**Records for processing:**

.....

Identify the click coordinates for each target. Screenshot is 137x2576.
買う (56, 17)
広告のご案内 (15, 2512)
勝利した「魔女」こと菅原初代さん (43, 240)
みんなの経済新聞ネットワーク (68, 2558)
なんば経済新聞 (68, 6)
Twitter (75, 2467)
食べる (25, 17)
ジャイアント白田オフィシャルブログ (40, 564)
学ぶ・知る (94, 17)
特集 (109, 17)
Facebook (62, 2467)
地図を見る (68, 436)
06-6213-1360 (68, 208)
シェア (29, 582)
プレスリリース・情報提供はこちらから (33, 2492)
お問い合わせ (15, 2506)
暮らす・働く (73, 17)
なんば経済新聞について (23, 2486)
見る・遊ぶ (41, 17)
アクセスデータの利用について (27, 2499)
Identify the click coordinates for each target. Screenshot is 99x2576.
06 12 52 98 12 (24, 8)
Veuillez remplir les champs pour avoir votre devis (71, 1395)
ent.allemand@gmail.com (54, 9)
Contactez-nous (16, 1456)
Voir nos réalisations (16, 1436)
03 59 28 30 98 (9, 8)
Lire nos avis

.....

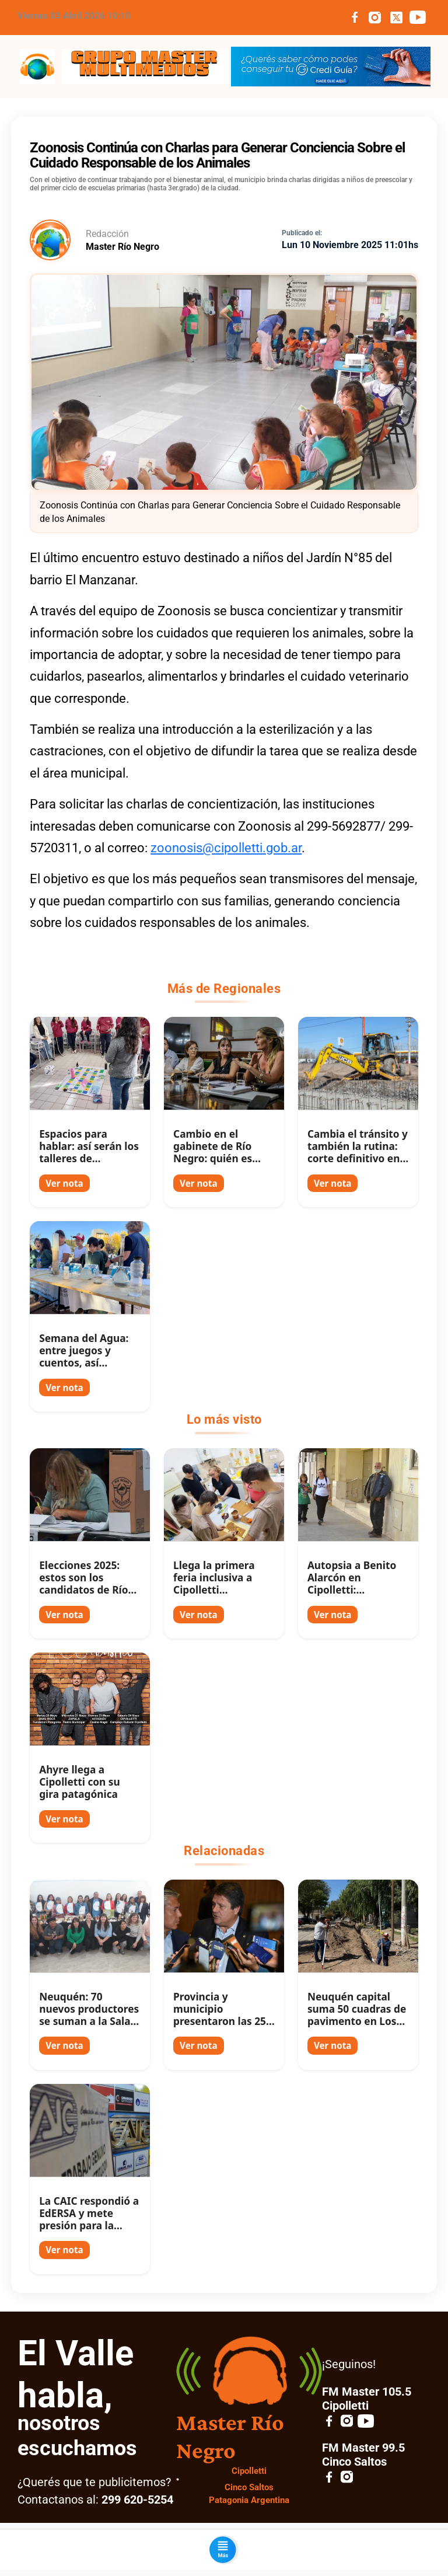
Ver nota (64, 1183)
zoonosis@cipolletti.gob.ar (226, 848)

.....

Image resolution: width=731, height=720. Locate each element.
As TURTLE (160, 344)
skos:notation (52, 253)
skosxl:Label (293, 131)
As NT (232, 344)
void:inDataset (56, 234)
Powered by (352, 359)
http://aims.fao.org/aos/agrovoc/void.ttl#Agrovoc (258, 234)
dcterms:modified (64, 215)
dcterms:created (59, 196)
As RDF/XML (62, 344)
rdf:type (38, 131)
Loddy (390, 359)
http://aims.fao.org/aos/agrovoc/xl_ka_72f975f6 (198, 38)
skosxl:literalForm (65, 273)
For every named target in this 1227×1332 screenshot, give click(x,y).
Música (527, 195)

.....

**Your task:** Please gather every line of the listing above that contains the string "each", treating uppercase and lowercase letters as different.

**Solution for this exercise:**
Identify the click coordinates for each target. Screenshot is 137x2576.
Identify the click coordinates for each target. Screenshot is 99x2576.
Image resolution: width=731, height=720. Locate each element.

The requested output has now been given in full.